◆ Task statement ◆
Extract the data exactly, missing nothing.

◆ The records ◆

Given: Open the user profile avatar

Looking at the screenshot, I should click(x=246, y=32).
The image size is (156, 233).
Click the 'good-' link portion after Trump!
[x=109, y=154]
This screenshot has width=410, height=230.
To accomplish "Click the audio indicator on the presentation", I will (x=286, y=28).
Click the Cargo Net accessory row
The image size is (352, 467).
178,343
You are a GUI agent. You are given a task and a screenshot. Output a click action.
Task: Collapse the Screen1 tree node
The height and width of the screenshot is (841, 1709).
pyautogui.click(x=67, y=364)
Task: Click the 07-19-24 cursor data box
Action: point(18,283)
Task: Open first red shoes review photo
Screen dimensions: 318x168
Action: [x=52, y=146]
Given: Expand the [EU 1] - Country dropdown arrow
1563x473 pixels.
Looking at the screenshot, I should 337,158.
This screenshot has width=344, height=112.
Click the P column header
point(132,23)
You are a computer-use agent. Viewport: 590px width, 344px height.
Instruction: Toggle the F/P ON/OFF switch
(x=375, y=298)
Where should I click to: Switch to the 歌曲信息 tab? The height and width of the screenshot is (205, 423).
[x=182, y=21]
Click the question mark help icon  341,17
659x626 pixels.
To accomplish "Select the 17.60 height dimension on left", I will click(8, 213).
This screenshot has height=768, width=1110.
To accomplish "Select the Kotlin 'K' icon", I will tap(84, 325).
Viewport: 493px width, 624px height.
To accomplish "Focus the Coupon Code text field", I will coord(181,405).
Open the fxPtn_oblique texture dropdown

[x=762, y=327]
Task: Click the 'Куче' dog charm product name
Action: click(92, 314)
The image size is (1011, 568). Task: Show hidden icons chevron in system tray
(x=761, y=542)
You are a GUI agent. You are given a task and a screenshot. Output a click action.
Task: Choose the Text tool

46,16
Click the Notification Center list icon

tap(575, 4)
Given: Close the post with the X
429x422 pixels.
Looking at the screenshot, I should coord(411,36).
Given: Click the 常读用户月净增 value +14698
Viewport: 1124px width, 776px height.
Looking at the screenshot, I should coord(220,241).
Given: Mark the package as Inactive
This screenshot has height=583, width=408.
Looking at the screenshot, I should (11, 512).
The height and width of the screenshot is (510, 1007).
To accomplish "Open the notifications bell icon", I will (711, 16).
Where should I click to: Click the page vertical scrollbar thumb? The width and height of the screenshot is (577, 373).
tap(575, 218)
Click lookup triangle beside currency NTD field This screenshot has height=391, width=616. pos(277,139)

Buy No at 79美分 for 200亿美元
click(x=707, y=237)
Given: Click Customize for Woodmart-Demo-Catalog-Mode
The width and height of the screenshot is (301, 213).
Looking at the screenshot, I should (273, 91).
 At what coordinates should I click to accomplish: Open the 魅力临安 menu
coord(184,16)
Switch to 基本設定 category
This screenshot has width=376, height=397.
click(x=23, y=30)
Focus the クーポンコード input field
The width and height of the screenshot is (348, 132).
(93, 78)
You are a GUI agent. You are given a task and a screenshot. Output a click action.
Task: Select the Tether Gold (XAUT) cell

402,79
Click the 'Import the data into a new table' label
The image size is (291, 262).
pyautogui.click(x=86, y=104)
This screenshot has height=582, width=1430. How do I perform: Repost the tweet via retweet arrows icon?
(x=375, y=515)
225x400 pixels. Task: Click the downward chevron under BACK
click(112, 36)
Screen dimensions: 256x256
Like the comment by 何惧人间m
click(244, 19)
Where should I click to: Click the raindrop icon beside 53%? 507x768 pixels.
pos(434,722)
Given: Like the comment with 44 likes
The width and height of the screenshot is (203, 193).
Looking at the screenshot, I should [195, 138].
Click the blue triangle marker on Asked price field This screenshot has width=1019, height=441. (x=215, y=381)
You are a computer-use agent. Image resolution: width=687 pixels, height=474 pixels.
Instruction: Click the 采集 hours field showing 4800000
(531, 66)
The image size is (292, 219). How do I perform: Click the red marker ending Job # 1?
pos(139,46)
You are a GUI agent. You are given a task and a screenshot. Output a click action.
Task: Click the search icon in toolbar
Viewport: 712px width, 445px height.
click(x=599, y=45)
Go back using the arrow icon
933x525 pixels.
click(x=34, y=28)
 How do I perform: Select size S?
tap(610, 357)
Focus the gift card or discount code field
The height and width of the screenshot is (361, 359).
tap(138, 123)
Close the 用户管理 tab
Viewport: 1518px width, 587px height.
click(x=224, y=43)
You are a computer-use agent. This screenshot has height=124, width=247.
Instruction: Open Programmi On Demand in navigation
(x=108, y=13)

◆ Exercise solution ◆
Given: Open the user profile avatar

Looking at the screenshot, I should click(x=246, y=32).
The image size is (156, 233).
Click the 'good-' link portion after Trump!
[x=109, y=154]
This screenshot has width=410, height=230.
To accomplish "Click the audio indicator on the presentation", I will (x=286, y=28).
Click the Cargo Net accessory row
The image size is (352, 467).
178,343
You are a GUI agent. You are given a task and a screenshot. Output a click action.
Task: Collapse the Screen1 tree node
The height and width of the screenshot is (841, 1709).
pyautogui.click(x=67, y=364)
Task: Click the 07-19-24 cursor data box
Action: point(18,283)
Task: Open first red shoes review photo
Screen dimensions: 318x168
Action: [x=52, y=146]
Given: Expand the [EU 1] - Country dropdown arrow
1563x473 pixels.
Looking at the screenshot, I should 337,158.
This screenshot has width=344, height=112.
Click the P column header
point(132,23)
You are a computer-use agent. Viewport: 590px width, 344px height.
Instruction: Toggle the F/P ON/OFF switch
(x=375, y=298)
Where should I click to: Switch to the 歌曲信息 tab? The height and width of the screenshot is (205, 423).
[x=182, y=21]
Click the question mark help icon  341,17
659x626 pixels.
To accomplish "Select the 17.60 height dimension on left", I will click(8, 213).
This screenshot has height=768, width=1110.
To accomplish "Select the Kotlin 'K' icon", I will tap(84, 325).
Viewport: 493px width, 624px height.
To accomplish "Focus the Coupon Code text field", I will coord(181,405).
Open the fxPtn_oblique texture dropdown

[x=762, y=327]
Task: Click the 'Куче' dog charm product name
Action: click(92, 314)
The image size is (1011, 568). Task: Show hidden icons chevron in system tray
(x=761, y=542)
You are a GUI agent. You are given a task and a screenshot. Output a click action.
Task: Choose the Text tool

46,16
Click the Notification Center list icon

tap(575, 4)
Given: Close the post with the X
429x422 pixels.
Looking at the screenshot, I should coord(411,36).
Given: Click the 常读用户月净增 value +14698
Viewport: 1124px width, 776px height.
Looking at the screenshot, I should coord(220,241).
Given: Mark the package as Inactive
This screenshot has height=583, width=408.
Looking at the screenshot, I should (11, 512).
The height and width of the screenshot is (510, 1007).
To accomplish "Open the notifications bell icon", I will (711, 16).
Where should I click to: Click the page vertical scrollbar thumb? The width and height of the screenshot is (577, 373).
tap(575, 218)
Click lookup triangle beside currency NTD field This screenshot has height=391, width=616. pos(277,139)

Buy No at 79美分 for 200亿美元
click(x=707, y=237)
Given: Click Customize for Woodmart-Demo-Catalog-Mode
The width and height of the screenshot is (301, 213).
Looking at the screenshot, I should (273, 91).
 At what coordinates should I click to accomplish: Open the 魅力临安 menu
coord(184,16)
Switch to 基本設定 category
This screenshot has width=376, height=397.
click(x=23, y=30)
Focus the クーポンコード input field
The width and height of the screenshot is (348, 132).
(93, 78)
You are a GUI agent. You are given a task and a screenshot. Output a click action.
Task: Select the Tether Gold (XAUT) cell

402,79
Click the 'Import the data into a new table' label
The image size is (291, 262).
pyautogui.click(x=86, y=104)
This screenshot has height=582, width=1430. How do I perform: Repost the tweet via retweet arrows icon?
(x=375, y=515)
225x400 pixels. Task: Click the downward chevron under BACK
click(112, 36)
Screen dimensions: 256x256
Like the comment by 何惧人间m
click(244, 19)
Where should I click to: Click the raindrop icon beside 53%? 507x768 pixels.
pos(434,722)
Given: Like the comment with 44 likes
The width and height of the screenshot is (203, 193).
Looking at the screenshot, I should [195, 138].
Click the blue triangle marker on Asked price field This screenshot has width=1019, height=441. (x=215, y=381)
You are a computer-use agent. Image resolution: width=687 pixels, height=474 pixels.
Instruction: Click the 采集 hours field showing 4800000
(531, 66)
The image size is (292, 219). How do I perform: Click the red marker ending Job # 1?
pos(139,46)
You are a GUI agent. You are given a task and a screenshot. Output a click action.
Task: Click the search icon in toolbar
Viewport: 712px width, 445px height.
click(x=599, y=45)
Go back using the arrow icon
933x525 pixels.
click(x=34, y=28)
 How do I perform: Select size S?
tap(610, 357)
Focus the gift card or discount code field
The height and width of the screenshot is (361, 359).
tap(138, 123)
Close the 用户管理 tab
Viewport: 1518px width, 587px height.
click(x=224, y=43)
You are a computer-use agent. This screenshot has height=124, width=247.
Instruction: Open Programmi On Demand in navigation
(x=108, y=13)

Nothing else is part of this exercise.